= Page =
========================
Southeast Asia has numerous dynamic economies and three Muslim-majority states, including the world's largest Muslim-majority nation, Indonesia, which also is the world's third largest democracy (by population) after India and the United States. Although the mainstream of Islamic practice across the region is comparatively tolerant of other religions, Southeast Asia is also home to several longstanding and sometimes violent separatist movements and pockets of Islamist radicalism, which have led to instances of violence over the past 30 years. These were particularly acute during the 2000s, when several attacks in Indonesia killed hundreds of Indonesians and dozens of Westerners. The threat seemingly eased in the late 2000s-early 2010s, with the success of some Southeast Asian governments' efforts to combat violent militancy and degrade some of the region's foremost terrorist groups.
Several Southeast Asian governments, including Indonesia, Malaysia, and Singapore, have intensified counterterror efforts since 2014, outlawing calls for support of the Islamic State and strengthening policing and border-control efforts. Nevertheless, the challenges that governments in the region face were exemplified in January 2016 by a violent attack in Jakarta, Indonesia, that killed eight people, including four civilians.
========================
= Challenge =
Please pick up the text above on militancy and counterterrorism in Southeast Asia and continue it past its final sentence.

= Data provided =
========================
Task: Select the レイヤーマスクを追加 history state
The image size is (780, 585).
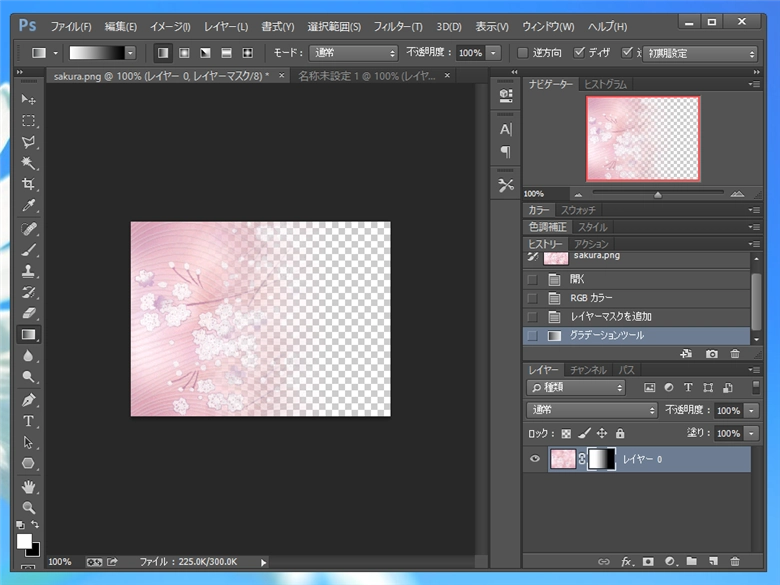Action: pos(611,317)
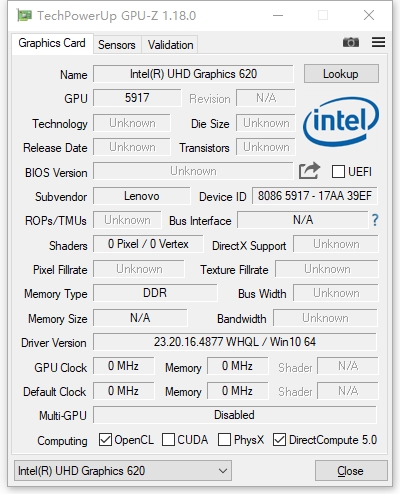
========================
= Answer for this exercise =
There are several factors that characterize the terrorism threat in Southeast Asia. The region's largest Muslim-majority nations, Indonesia and Malaysia, have long been known for moderate forms of Islam and the protection of religious diversity-policies that have widespread popular support but which raise resentments among small numbers of conservative actors. In other Southeast Asian countries with substantial Muslim populations, including the Philippines and Thailand, simmering resentments in Muslim-majority regions have been fed by perceived cultural and economic repression, leading to separatist movements that have posed threats to domestic groups-and in the case of the Philippines, to Western targets.
Threats are evolving with the rise of the Islamic State, which has conducted extensive recruitment in Indonesia's national language (called "Bahasa Indonesia")...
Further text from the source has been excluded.